The Thai government is pressing on with a broad agenda to manage water, with the ongoing protection of Bangkok – the country’s overwhelming economic powerhouse region – at its heart.
It has started to implement its “Chao Phraya 9 Plans”, which includes water management investments with an estimated cost of US$9.4 billion. That includes hydraulic infrastructure and expanding water storage capacity.
The scars of the devastation from deadly floods in 2011 still feel raw in many parts. At that time, the capital was ravaged by a combination of powerful rainfall and flood waters flowing from the north, which killed 815 people and caused US$46.5 billion in damages.
Some industry experts say it needs to spend more and build more to contend with the rising challenge, amid the backdrop of northern Thailand experiencing exceptionally destructive flooding this wet season.
The World Bank has been in discussions to support the investments and its senior water resources management specialist, Mr Sanjay Pahuja, says Thailand vastly underspends on flood control, compared with Japan for example, which has consistently spent 1 per cent of its GDP every year on the issue.
“This speaks to a realisation of people who say, wow, we cannot afford those kinds of (damaging) events,” he told a panel discussion this month, noting that Thailand only spent 0.04 per cent of GDP on such flood controls.
“These are nation building exercises, and we have to realise that if we don’t do that, we’re just running on a treadmill.”
Mr Pahuja noted the dangerous nexus that existed for Bangkok at present – a city facing a worsening flood hazard in a highly exposed region with an outsized concentration of people, production, strategic skills and supply chains.
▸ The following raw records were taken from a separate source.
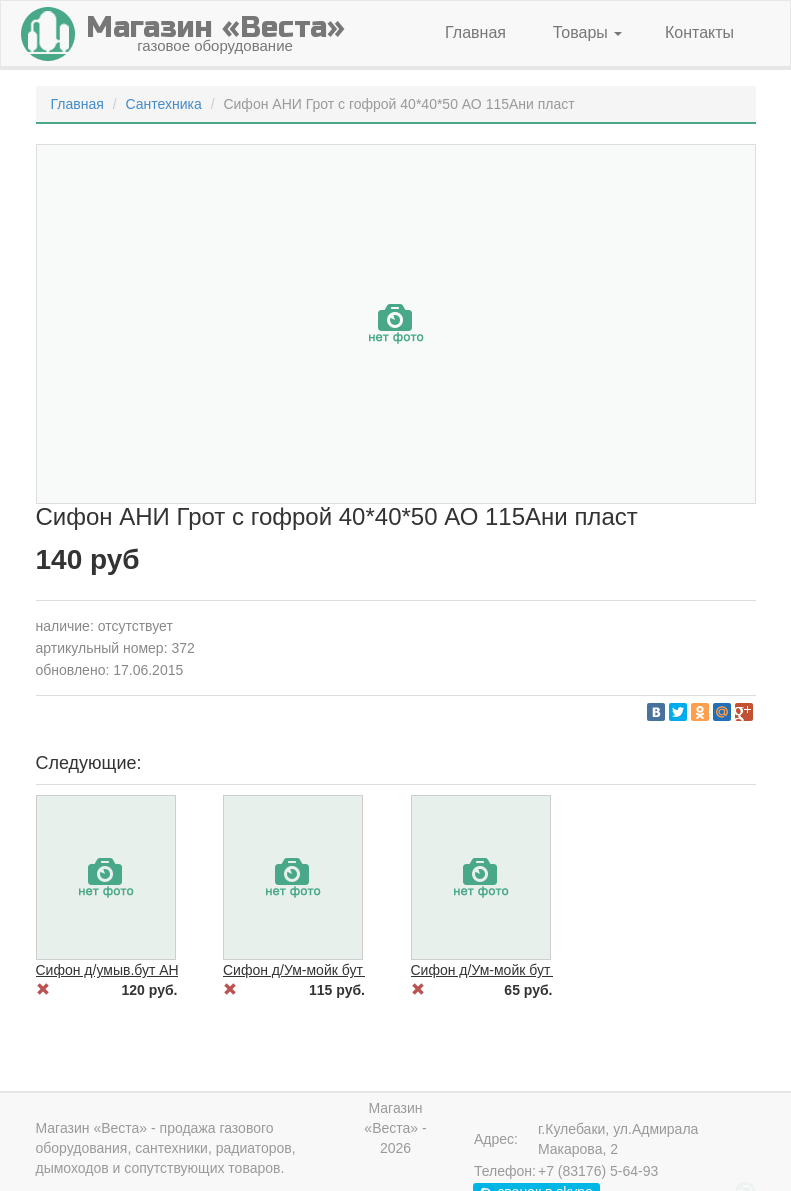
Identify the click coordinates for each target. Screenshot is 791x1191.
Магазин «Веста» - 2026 (395, 1128)
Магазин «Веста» (92, 1128)
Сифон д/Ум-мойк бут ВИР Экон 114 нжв (543, 970)
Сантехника (163, 104)
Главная (475, 32)
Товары (587, 32)
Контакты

“There are not that many places in the world that have such a worrisome combination”, he said.
“For some areas in Thailand, flood protection is not just another folder or business that you have to do. It is much more fundamental, and if you don’t do it, nothing else that you do would matter.
JAKARTA: WET FEET WITHOUT WARNING
In Jakarta, a similar story is playing out. Here too, grand ideas of engineering swirl around the heads of local residents just trying to keep their feet dry.
Each night, Madam Fatimah listens anxiously to the waves crashing on the 10m tall concrete wall protecting her sinking neighbourhood, Muara Baru, from the rising sea.
During full and new moons when the tides are at their peak or during the monsoon season when the seas are rough, she barely sleeps at all.
The coastal floods sometimes come unexpectedly and without warning.